Posted 12 января 2012,, 20:00

Published 12 января 2012,, 20:00

Modified 8 марта, 06:00

Updated 8 марта, 06:00

Дворянин с партбилетом

Дворянин с партбилетом

12 января 2012, 20:00
Константин СИМОНОВ 1915, Петроград – 1979, Москва

Он был дворянин из военной династии, и ему приходилось скрывать это. От матери, урожденной княжны Александры Леонидовны Оболенской, тоже умевшей хранить опасные семейные тайны, он знал, что его отец, царский генерал Михаил Афанангелович Симонов, воевал и на германской, и на гражданской войне, а затем вынырнул в Польше. Он попытался вытянуть туда Александру Леонидовну с сыном, но она уже вышла замуж, считая первого мужа убитым, и осталась в России. Я видел ее много раз – она производила сильнейшее впечатление благородной осанкой, красотой и внутренней силой, которой нельзя научить. Она была оттуда – из той России, которая кончилась, рассыпалась по безымянным могилам на родине и по эмигрантским кладбищам от Харбина до Патагонии, уцелев в СССР в редчайших человеческих экземплярах.

Безусловно, в Симонове было и что-то отцовское. Присягнув как офицер советской власти и вступив в партию в начале войны, в момент смертельной опасности для страны, он выполнил свой долг до конца.

Еще в 1938 году Симонов напророчил: «Под Кенигсбергом на рассвете Мы будем ранены вдвоем, Отбудем месяц в лазарете, И выживем, и в бой пойдем. / Святая ярость исступленья, Боев жестокая страда Завяжут наше поколенье В железный узел навсегда». Так оно и случилось.

В июле 1941-го он, 26-летний корреспондент фронтовой газеты, попал в кровавое месиво под Могилевом и только чудом спасся. Через много лет его вдова и сын Алексей согласно завещанию развеяли пепел мужа и отца на том самом месте, где провидение отвело от него смерть, дав ему возможность написать то, что должен был кто-то написать, но выбрав почему-то именно его.

__Строки данных__.
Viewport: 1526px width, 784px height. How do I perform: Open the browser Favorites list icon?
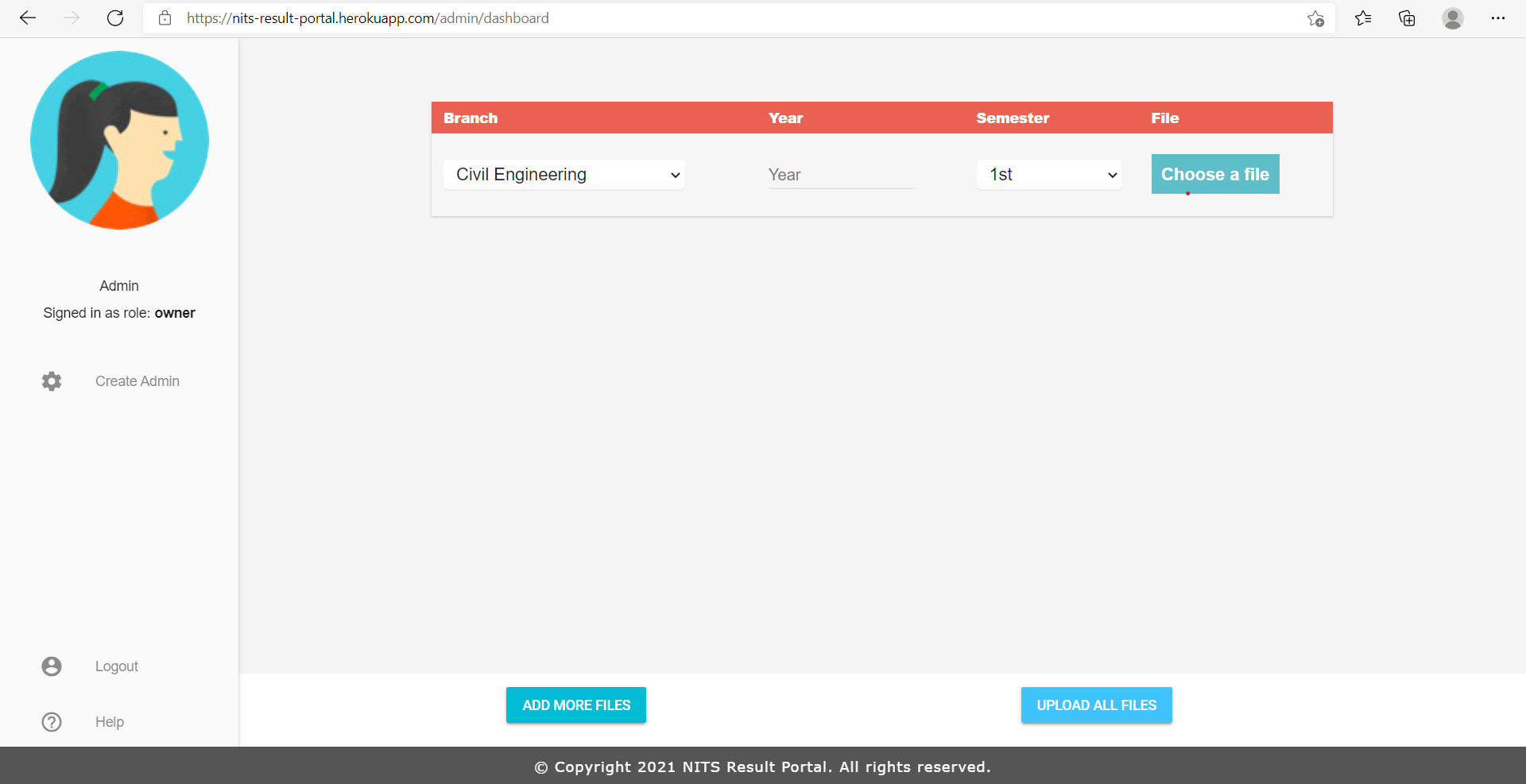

__Что нужно сделать__.
a. Где, согласно тексту о Константине Симонове, вдова и сын развеяли его пепел?
b. Допишите следующую часть текста о Константине Симонове, начав сразу после его последнего предложения.

__Ожидаемые ответы__.
a. Под Могилевом, на том самом месте, где он в июле 1941 года чудом спасся.

b.
Вернувшись в Москву из той фронтовой командировки, Симонов ночью на переделкинской даче Льва Кассиля за каких-нибудь два-три часа написал стихотворение «Жди меня…», ставшее знаменитейшим на всю войну и на весь XX век. Оно появилось в «Правде», было перепечатано всеми советскими, а также многими газетами мира, начиная с первой полосы «Нью-Йорк таймс». Оно не умрет, пока жив русский язык. До сих пор одним из самых пронзительных стихотворений о войне остается и молитвенное симоновское «Ты помнишь, Алеша, дороги Смоленщины…».

Но тяжелы эполеты славы. Жданов рассказывал, как Сталин, рассматривая сборник лирики Симонова «С тобой и без тебя», спросил: «А какой тираж у этой книжки?» И, услышав в ответ: столько-то тысяч, усмехнулся: «А по-моему, хватило бы двух экземпляров – один для нее, а другой для него». Типичный образчик сталинского византийского юмора.

Однако из-за растущей популярности Симонова Сталин решил приблизить его к себе, сделав депутатом Верховного Совета, главным редактором сначала «Нового мира», затем «Литературной газеты», заместителем генерального секретаря правления Союза писателей, членом президиума Советского комитета защиты мира, членом комитета по Сталинским премиям и завесив его сердце шестью золотыми медалями с собственным профилем. Симонову приходилось всё труднее оставаться прежним Симоновым. Его поэтическая слава превратилась в одиночку, из которой он не мог выбраться.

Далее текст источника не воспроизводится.